Collected data
Start of Block
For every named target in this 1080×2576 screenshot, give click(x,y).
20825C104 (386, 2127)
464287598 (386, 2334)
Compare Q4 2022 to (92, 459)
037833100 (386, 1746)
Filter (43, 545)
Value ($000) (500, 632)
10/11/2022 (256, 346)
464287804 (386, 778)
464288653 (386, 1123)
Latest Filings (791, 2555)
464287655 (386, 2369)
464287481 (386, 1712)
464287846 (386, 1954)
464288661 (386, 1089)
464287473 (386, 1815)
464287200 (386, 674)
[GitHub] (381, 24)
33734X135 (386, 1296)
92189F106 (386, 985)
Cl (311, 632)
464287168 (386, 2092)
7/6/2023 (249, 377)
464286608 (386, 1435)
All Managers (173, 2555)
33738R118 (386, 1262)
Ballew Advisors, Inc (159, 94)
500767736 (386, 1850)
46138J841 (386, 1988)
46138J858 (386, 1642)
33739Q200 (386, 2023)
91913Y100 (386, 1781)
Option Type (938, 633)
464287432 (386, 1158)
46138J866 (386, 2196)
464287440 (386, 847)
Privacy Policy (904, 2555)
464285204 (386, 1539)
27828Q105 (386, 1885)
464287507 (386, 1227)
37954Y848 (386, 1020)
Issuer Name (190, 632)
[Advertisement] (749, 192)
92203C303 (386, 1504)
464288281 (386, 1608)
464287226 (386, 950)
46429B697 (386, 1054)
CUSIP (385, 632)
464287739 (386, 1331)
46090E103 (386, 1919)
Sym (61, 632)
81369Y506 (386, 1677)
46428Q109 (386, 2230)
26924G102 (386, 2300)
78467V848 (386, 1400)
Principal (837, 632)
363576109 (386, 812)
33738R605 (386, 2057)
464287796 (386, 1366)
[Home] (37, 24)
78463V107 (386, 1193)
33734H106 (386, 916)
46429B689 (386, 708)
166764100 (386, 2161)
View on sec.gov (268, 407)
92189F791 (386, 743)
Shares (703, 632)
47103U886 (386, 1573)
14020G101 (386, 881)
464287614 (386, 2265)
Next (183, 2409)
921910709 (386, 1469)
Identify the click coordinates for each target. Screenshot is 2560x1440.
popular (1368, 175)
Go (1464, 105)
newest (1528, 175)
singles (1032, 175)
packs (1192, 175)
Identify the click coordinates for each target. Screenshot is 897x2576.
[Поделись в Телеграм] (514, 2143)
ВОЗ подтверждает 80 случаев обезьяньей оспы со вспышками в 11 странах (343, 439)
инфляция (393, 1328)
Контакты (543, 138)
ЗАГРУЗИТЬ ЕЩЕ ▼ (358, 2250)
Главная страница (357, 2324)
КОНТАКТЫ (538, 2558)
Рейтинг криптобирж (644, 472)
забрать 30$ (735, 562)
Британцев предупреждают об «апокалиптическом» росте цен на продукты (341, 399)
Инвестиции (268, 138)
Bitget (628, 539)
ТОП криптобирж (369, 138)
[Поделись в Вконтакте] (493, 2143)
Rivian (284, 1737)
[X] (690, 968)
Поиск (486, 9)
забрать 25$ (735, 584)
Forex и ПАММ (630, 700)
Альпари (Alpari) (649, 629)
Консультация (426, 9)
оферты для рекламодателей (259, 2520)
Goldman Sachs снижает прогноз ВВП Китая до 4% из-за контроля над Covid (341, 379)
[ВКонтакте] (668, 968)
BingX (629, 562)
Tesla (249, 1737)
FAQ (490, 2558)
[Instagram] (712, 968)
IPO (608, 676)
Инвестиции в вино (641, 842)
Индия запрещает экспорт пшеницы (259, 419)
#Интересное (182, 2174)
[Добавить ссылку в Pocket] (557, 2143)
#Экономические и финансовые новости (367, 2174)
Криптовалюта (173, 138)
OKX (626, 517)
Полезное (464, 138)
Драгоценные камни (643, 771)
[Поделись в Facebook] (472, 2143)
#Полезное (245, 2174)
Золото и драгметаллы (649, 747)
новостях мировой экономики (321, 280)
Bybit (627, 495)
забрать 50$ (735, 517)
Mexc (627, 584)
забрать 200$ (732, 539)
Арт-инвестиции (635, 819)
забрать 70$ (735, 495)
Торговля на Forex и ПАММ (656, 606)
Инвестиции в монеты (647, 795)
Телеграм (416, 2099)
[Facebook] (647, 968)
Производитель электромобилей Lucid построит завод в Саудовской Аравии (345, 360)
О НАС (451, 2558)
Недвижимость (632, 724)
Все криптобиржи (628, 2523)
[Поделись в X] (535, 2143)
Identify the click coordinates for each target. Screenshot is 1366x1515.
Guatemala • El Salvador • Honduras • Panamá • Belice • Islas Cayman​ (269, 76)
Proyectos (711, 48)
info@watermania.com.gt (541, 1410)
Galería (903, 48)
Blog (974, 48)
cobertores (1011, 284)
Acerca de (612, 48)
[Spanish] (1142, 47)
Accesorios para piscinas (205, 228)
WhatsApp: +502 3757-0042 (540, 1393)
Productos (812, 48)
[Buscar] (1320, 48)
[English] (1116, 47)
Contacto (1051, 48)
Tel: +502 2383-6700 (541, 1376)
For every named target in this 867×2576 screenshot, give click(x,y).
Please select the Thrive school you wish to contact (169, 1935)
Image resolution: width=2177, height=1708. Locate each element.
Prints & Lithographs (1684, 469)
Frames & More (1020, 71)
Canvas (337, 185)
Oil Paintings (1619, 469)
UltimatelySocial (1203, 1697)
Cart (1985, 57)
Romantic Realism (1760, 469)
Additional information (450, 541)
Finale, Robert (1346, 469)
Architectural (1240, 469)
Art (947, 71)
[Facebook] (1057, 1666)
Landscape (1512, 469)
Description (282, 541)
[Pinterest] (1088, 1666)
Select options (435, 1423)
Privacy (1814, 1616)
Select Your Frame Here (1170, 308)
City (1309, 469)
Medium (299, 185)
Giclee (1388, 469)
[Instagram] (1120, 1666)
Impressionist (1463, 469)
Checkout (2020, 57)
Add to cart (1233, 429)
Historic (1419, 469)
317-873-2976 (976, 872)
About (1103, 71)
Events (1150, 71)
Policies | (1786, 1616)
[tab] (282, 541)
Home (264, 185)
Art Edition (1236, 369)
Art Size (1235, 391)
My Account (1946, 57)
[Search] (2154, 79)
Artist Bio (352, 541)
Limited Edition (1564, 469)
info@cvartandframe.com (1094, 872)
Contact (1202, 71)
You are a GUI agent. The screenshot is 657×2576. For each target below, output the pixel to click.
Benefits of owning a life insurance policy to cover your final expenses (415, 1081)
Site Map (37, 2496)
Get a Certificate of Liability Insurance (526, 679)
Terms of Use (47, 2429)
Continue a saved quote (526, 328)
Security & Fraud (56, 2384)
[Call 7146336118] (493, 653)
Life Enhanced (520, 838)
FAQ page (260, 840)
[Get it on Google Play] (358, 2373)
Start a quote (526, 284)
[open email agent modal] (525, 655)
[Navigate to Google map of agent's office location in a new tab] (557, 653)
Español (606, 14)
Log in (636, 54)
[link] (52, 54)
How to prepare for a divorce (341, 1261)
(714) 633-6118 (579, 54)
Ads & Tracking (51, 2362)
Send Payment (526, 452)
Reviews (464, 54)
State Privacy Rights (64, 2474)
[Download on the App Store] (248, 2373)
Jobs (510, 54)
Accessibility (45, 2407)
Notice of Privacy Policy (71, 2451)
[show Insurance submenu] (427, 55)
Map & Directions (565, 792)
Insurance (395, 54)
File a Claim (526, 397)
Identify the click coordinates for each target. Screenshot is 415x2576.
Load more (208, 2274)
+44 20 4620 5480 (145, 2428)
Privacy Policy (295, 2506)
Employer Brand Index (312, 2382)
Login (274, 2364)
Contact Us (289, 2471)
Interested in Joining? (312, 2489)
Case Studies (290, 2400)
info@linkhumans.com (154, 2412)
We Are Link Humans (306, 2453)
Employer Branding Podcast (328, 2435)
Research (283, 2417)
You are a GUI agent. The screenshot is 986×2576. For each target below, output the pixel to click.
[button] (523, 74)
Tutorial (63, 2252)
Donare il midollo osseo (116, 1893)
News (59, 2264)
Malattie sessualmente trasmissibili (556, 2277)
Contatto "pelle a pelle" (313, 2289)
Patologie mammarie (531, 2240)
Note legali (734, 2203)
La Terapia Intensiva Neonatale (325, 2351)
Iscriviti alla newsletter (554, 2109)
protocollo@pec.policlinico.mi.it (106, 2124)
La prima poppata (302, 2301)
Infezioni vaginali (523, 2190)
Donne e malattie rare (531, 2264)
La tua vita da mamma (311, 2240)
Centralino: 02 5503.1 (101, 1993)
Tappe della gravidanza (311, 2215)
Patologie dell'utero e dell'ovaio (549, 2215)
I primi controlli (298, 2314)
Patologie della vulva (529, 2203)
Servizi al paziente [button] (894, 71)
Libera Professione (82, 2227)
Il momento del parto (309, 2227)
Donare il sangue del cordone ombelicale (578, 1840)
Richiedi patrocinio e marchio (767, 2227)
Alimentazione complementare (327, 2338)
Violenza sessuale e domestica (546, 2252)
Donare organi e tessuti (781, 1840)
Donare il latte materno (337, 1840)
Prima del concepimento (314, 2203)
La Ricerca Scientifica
End of Block
# WHAT YOU SHOULD DO
Please reproduce the lines from the line with "[X] (690, 968)" to the line with "OKX (626, 517)", both ends included, exactly as they appear above.

# ANSWER SECTION
[X] (690, 968)
Поиск (486, 9)
забрать 25$ (735, 584)
Forex и ПАММ (630, 700)
Альпари (Alpari) (649, 629)
Консультация (426, 9)
оферты для рекламодателей (259, 2520)
Goldman Sachs снижает прогноз ВВП Китая до 4% из-за контроля над Covid (341, 379)
[ВКонтакте] (668, 968)
BingX (629, 562)
Tesla (249, 1737)
FAQ (490, 2558)
[Instagram] (712, 968)
IPO (608, 676)
Инвестиции в вино (641, 842)
Индия запрещает экспорт пшеницы (259, 419)
#Интересное (182, 2174)
[Добавить ссылку в Pocket] (557, 2143)
#Экономические и финансовые новости (367, 2174)
Криптовалюта (173, 138)
OKX (626, 517)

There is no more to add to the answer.